◆ **Items from a data source**

▼▼▼

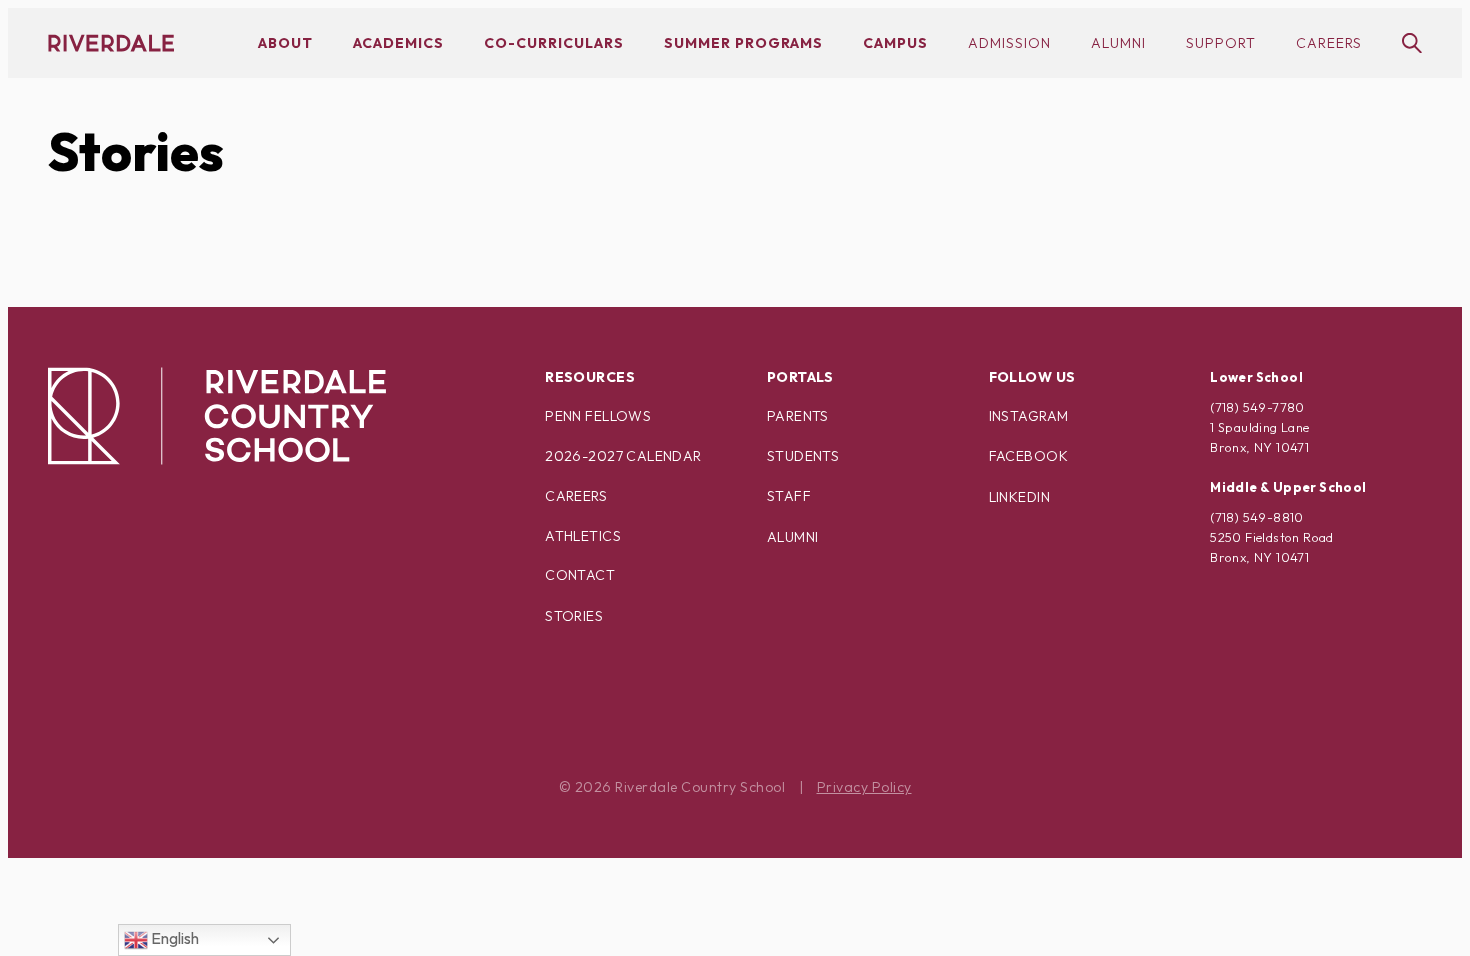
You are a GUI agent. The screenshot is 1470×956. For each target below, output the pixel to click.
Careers (1329, 43)
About (285, 43)
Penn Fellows (598, 416)
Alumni (1118, 43)
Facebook (1028, 456)
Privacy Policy (864, 787)
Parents (798, 416)
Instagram (1029, 416)
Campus (895, 43)
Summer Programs (743, 43)
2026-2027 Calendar (623, 456)
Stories (136, 151)
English (173, 938)
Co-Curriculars (554, 43)
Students (803, 456)
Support (1221, 43)
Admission (1009, 43)
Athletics (583, 536)
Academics (398, 43)
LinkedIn (1019, 497)
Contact (580, 575)
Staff (789, 496)
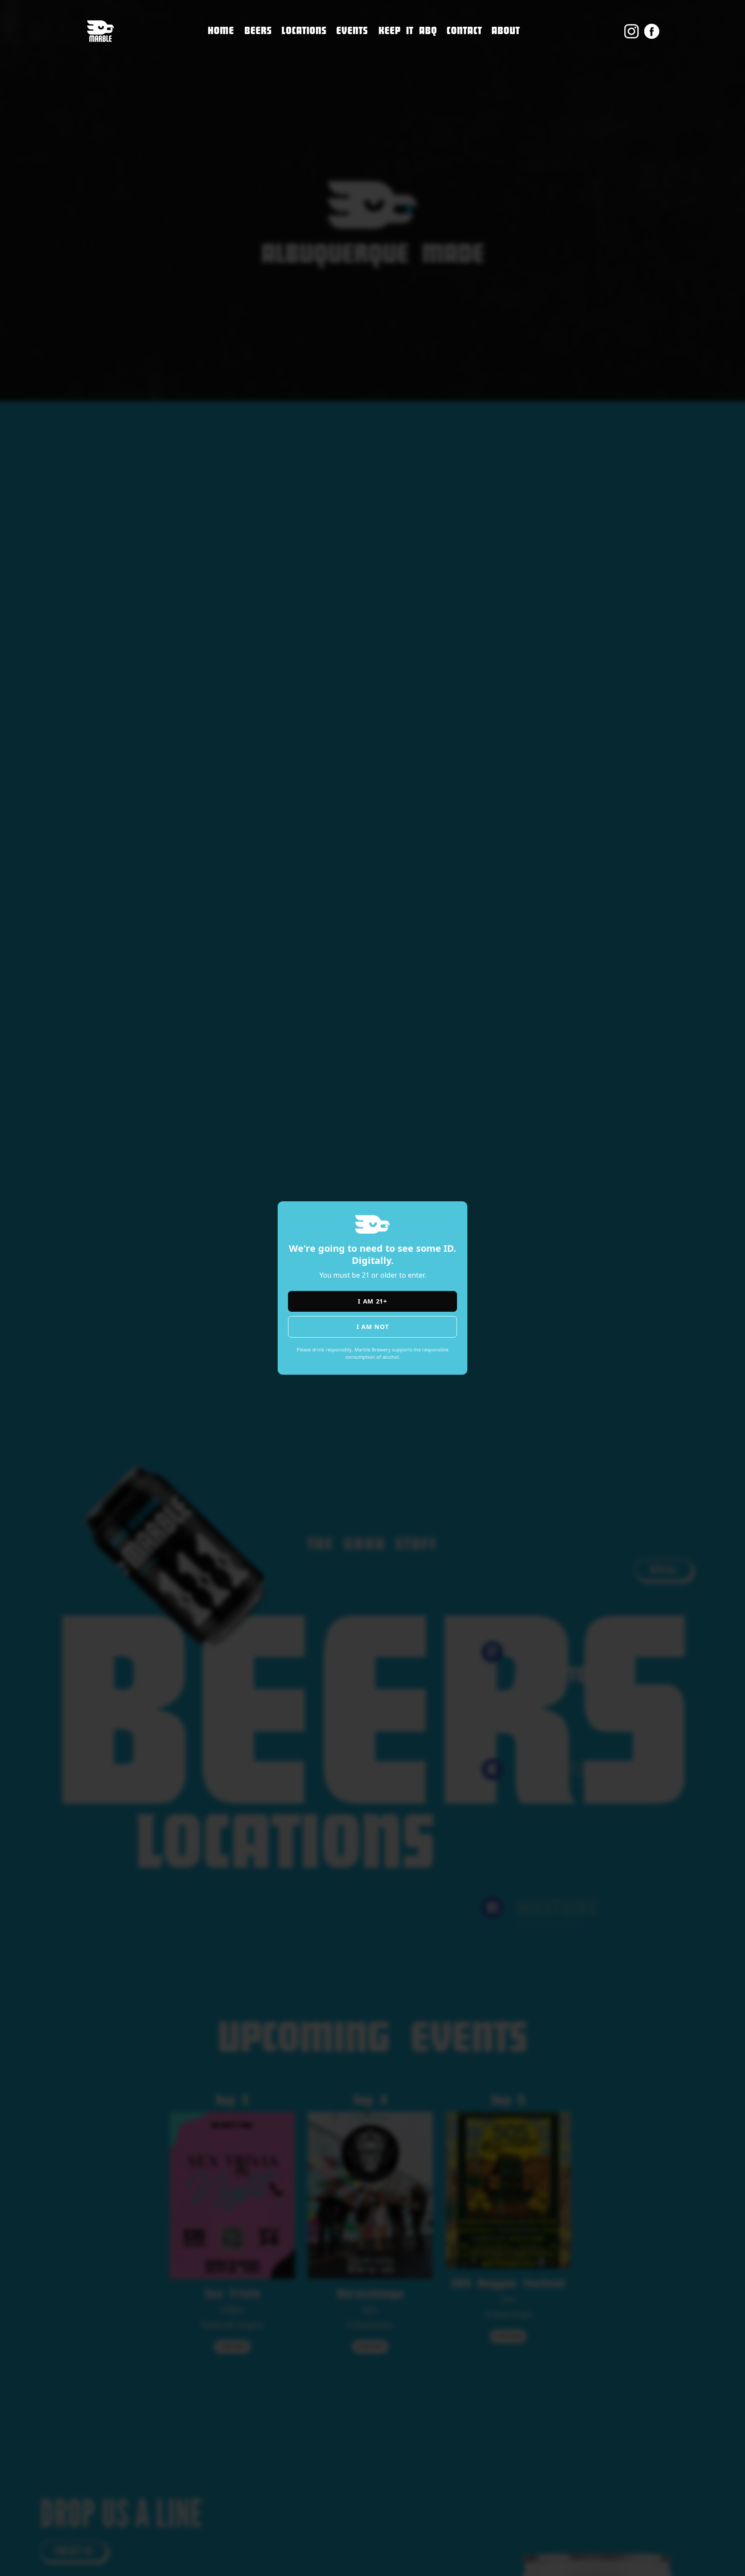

▲▲▲

◆ **YOUR INSTRUCTIONS**
Which lines run from the one that holds "Campus (895, 43)" to the final line of the records above? Return them exactly, and skip the pictures.

◆ **SOLUTION**
Campus (895, 43)
Summer Programs (743, 43)
2026-2027 Calendar (623, 456)
Stories (136, 151)
English (173, 938)
Co-Curriculars (554, 43)
Students (803, 456)
Support (1221, 43)
Admission (1009, 43)
Athletics (583, 536)
Academics (398, 43)
LinkedIn (1019, 497)
Contact (580, 575)
Staff (789, 496)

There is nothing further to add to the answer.